Se descubrió el rostro, tirando
la capucha hacia atrás de su cabeza. La mujer observó un semblante notablemente
agotado, ojeroso, con la saliente barbilla en el mentón. Las manos, ya sin
guantes, se le veían agrietadas, callosas, producto de la faena de la tierra
agreste. Se le hizo difícil calcularle
la edad, pero mostraba facciones de ser un hombre aún joven.
-Señora,
estoy cansado. Vengo de la otra montaña, la más elevada, la que está en el este,
¿la ve de aquí?... Allá está la condenada…. No he dormido en setenta y dos
horas, desde el viernes que me fui…Ahora me voy al pueblo…y quizás me trasladen
a la capital. Espero entregarme a las autoridades al mediodía, después que me dé
un baño, me afeite y me vista con ropa decente.
- ¿Y por
qué ha de entregarse a las autoridades Caicedo? ¿Pasó algo?
-En
estos días, mi mujer, me confesó que estaba preñada. No es mío. No me dijo de
quién era…Pero, no hacía falta. El corazón me habló… pero después que cometí la
desgracia. Maté al tipo. Le asenté solo
dos puñaladas: una cerquita del corazón y la otra se la penetré en la ingle,
allí cerquita de los testículos, para que recuerde en la inmortalidad de no
hacer lo mismo. Solo le di dos.
-Por dónde yo vivo, solo somos
cuatro hombres: mi hermano, su hijo de dieciséis años, el cura y yo…No dudé de
mi hermano, no tuve motivos, dudé del cura. Ella es muy rezandera y se la pasa
todo el tiempo vistiendo santos y limpiando altares. Me fui a la iglesia, el desdichado,
era joven y buenmozo, un patiquín, como diría mi mamá. Cuando me vio llegar
puso cara de susto, le temblaba la sotana. Lo agarré por el cuello y todo fue
facilito. Me gritaba…” Caicedo a usted, ¿qué le pasa?, por favor, no me
mate, llévese lo que tenga que llevar, pero no me mate”. Como si yo fuera un ladrón. No lo escuché, enceguecido,
le di…solo dos. Lo envolví en unos mantos que cubrían las imágenes sagradas y
aún está allí señora, tirado en el piso, frente al altar del Nazareno, el que
está listo para salir en procesión. No había nadie.

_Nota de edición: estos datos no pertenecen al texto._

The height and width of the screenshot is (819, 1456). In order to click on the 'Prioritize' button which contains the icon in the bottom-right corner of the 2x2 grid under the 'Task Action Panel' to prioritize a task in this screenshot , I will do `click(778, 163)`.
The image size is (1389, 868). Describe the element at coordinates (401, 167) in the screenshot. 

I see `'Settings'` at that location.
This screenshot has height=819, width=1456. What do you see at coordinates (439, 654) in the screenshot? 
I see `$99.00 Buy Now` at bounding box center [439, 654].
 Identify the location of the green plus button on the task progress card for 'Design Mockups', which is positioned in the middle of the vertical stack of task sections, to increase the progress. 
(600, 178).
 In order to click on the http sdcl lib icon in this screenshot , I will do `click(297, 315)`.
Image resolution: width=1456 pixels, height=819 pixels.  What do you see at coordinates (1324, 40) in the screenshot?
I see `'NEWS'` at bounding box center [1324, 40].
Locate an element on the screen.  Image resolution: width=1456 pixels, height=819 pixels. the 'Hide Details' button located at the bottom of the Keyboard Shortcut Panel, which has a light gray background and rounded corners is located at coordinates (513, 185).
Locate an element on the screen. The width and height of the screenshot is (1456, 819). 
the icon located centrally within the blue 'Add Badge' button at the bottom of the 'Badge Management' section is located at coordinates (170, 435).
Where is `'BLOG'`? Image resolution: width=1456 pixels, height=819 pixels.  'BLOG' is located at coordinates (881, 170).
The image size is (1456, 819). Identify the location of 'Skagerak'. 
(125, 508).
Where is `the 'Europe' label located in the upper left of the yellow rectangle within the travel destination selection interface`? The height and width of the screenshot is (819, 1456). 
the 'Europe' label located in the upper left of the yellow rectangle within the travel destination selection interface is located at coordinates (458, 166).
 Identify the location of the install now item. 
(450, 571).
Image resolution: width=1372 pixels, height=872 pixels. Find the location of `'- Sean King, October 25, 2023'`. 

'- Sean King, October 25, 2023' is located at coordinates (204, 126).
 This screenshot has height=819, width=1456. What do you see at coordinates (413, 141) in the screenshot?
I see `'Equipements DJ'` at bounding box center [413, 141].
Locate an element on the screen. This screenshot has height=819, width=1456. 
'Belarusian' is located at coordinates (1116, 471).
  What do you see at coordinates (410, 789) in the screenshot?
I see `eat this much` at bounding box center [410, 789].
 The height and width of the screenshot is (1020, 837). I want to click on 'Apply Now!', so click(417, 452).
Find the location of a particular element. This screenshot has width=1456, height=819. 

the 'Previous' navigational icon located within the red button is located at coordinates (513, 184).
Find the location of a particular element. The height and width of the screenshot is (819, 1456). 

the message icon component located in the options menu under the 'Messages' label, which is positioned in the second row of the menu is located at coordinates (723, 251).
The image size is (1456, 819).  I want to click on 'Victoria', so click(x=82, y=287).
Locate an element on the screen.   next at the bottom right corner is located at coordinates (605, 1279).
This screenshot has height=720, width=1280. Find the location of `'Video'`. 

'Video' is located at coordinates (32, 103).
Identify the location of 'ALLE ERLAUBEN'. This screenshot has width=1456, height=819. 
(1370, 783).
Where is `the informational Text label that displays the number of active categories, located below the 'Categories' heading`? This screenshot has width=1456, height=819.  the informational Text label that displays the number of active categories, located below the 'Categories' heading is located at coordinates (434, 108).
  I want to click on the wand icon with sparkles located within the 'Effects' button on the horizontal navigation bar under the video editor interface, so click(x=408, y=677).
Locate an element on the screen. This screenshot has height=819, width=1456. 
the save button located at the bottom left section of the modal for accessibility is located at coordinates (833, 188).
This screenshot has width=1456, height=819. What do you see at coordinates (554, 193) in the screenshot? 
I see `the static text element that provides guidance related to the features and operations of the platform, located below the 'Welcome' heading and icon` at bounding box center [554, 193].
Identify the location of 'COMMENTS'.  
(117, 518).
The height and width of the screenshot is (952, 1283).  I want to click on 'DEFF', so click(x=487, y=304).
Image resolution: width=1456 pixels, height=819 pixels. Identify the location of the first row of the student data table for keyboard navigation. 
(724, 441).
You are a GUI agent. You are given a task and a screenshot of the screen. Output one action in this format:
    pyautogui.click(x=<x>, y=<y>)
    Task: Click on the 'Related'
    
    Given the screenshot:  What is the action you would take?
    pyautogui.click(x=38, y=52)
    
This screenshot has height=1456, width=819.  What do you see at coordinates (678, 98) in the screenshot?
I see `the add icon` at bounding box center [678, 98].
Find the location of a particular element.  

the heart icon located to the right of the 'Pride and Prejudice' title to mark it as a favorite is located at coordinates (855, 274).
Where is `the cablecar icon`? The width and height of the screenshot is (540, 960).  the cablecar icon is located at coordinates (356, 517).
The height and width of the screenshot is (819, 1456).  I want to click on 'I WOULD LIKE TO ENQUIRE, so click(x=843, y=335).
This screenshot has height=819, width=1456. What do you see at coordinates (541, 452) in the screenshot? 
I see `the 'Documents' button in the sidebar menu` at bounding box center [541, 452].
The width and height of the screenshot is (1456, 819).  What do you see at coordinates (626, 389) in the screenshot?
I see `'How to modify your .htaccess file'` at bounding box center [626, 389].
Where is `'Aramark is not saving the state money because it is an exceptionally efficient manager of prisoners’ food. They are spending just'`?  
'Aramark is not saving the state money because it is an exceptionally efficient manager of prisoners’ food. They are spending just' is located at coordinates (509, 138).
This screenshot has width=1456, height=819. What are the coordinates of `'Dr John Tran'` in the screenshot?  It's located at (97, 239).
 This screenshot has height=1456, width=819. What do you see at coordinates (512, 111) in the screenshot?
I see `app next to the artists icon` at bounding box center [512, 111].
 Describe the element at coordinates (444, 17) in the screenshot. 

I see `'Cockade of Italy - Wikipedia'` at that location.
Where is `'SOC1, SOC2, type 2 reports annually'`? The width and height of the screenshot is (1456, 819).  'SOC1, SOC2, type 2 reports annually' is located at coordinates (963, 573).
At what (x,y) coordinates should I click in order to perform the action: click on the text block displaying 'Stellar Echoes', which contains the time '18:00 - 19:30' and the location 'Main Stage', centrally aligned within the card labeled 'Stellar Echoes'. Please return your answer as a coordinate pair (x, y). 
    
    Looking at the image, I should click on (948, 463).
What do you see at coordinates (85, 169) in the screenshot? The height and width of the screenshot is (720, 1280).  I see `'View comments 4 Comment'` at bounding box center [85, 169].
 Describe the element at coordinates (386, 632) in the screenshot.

-Después regresé al caserío,
con mucha tribulación. Fui a buscar a mi hermano para contarle lo que había
hecho. Allí encontré a unas mujeres lloriqueando y gritando, pidiendo auxilio, y
a mi mujer desesperada, ahogada en sollozos. Mi hermano colgaba de una viga del
corredor que conduce a unos potreros. -Siguió narrando el hombre.
- La mujer impávida lo
escuchaba, como si adivinara el fatal desenlace. El campesino prosiguió:
-Asombrado, por lo que veía, se
me aceleró el corazón. Temblaba, más, sin embargo, como pude, lo descolgué y lo
sepulté debajo de un árbol de pino laso, que sembré hace años… Su hijo, me
ayudó a sembrarlo. Me preguntó: ¿Tío, por qué mi padre haría eso? - Matarse
él mismo, sin motivo. ¿Usted, sabe algo? - Solo él lo sabe, eso le respondí.
Mi mujer, seguía llorando. Nunca escuché un llanto tan ruidoso, ni vi lágrimas
más copiosas.! ¡La muy descarada!
- Señora, ahora, con la mente clara,
maté al hombre equivocado, a un inocente y para más culpa, un servidor de Dios.
Seré doblemente castigado. Quise matarla
a ella, pero espera un hijo, que es mi sobrino, que antes de nacer, ya es
huérfano.
. Voy a cumplir mi destino.
- ¿Quiere
otro “calentaito?
“No, ahora quiero que se me
mantenga fría el alma…Por pensar en caliente, cometí un homicidio.
- Puedo
acompañarlo hasta la Comisaría y buscar un profesional para que lo asista en su
defensa, podría ser un alegato sobre la teoría del arrebato e intenso dolor y
eso le atenuaría la pena, Infirió la mujer.
. No señora, no quiero defensas,
me quedaré como el páramo: desabrigado, yermo y frio.